In diesem Zusammenhang muss
schließlich auch noch das Festnahmerecht gemäß § 127 Abs. 1 StPO erwähnt werden. Danach wird jedermann befugt, einen Täter,
der auf frischer Tat betroffen wird, festzunehmen. Im Gegensatz zum Festnahmerecht für Polizeibeamte reicht hier allerdings ein
dringender Tatverdacht nicht aus. Die Tat muss vielmehr wirklich begangen
worden sein. Im Zuge dieses sogenannten "Jedermanns-Festnahmerechts" sind
Eingriffe in die Freiheit (Festhalten des Täters bis zum Eintreffen der
Polizei), nicht aber Körperverletzungen, die über das mit der Festnahme
notwendige Maß hinausgehen gerechtfertigt. Statt einer Festnahme kann auch die Wegnahme von Sachen (z.B.
Ausweispapiere) gerechtfertigt sein, wenn dadurch die Feststellung der Persönlichkeit des Täters erwartet werden kann.

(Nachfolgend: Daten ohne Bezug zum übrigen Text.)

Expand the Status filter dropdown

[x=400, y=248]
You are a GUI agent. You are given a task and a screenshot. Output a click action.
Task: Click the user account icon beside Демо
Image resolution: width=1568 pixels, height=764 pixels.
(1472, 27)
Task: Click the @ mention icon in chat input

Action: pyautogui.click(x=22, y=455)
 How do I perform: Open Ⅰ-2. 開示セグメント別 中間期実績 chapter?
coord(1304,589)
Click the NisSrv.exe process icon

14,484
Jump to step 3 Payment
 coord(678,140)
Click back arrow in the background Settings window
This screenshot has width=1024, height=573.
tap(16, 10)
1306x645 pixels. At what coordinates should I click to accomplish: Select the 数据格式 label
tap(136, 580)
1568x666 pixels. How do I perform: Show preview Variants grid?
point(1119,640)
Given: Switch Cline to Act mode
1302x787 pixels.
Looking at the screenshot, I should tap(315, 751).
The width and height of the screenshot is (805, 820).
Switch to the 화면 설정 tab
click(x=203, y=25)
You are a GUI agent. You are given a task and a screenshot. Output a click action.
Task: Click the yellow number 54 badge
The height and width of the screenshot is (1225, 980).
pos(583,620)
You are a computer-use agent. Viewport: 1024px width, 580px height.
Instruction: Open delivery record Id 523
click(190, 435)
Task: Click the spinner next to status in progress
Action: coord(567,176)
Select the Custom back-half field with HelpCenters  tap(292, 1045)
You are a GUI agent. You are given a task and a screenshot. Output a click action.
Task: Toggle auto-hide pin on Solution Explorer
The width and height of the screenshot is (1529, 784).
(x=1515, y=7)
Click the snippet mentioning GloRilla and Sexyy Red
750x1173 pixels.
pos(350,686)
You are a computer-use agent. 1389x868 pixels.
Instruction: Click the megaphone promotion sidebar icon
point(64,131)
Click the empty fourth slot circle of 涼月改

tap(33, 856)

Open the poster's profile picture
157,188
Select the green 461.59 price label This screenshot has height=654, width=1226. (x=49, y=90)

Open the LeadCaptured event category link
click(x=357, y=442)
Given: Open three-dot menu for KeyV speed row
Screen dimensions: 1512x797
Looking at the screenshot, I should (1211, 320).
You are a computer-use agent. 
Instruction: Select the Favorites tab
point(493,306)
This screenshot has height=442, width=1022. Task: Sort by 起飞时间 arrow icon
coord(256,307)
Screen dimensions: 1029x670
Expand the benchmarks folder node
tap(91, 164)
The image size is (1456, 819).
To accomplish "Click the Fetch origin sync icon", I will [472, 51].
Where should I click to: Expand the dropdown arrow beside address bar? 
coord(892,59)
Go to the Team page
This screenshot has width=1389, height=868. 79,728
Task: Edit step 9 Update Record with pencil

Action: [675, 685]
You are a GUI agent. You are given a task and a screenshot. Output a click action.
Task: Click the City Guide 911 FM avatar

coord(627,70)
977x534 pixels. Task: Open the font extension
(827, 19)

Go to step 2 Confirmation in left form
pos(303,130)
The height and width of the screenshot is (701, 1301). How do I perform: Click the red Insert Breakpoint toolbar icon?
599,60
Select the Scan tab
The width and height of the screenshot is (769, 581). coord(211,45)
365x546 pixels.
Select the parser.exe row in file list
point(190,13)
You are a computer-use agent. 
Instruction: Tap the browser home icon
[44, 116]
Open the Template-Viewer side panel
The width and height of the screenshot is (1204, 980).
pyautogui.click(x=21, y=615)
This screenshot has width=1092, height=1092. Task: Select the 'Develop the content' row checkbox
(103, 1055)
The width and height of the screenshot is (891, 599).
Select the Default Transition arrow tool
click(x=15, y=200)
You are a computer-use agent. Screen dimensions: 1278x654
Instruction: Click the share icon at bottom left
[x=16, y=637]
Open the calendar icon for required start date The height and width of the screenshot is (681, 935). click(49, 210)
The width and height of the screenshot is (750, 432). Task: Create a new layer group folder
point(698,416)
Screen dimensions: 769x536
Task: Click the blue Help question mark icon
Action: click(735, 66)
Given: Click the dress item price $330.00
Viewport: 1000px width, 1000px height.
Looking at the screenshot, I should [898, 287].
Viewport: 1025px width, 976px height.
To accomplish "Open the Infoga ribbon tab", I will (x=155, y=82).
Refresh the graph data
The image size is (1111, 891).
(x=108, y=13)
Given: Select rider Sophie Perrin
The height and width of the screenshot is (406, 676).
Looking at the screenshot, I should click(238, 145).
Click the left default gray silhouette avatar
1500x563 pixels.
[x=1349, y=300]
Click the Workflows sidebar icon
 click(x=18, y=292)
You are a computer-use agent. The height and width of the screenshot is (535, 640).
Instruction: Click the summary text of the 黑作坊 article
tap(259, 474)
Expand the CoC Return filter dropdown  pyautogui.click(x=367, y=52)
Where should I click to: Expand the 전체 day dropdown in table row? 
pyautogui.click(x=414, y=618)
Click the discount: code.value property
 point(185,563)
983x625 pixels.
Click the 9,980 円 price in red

Festzuhalten bleibt, dass das Zurhilfeschreiten bei der Begehung von
Straftaten anhand der gleichen Voraussetzungen zu messen ist, wie sie auch
derjenige, der selbst in Notwehr handelt, erfüllen muss. Art und Ausmaß des
Angriffs zeigen dem Helfer, zu welchen Mitteln er bei seiner Eingriffshandlung greifen darf.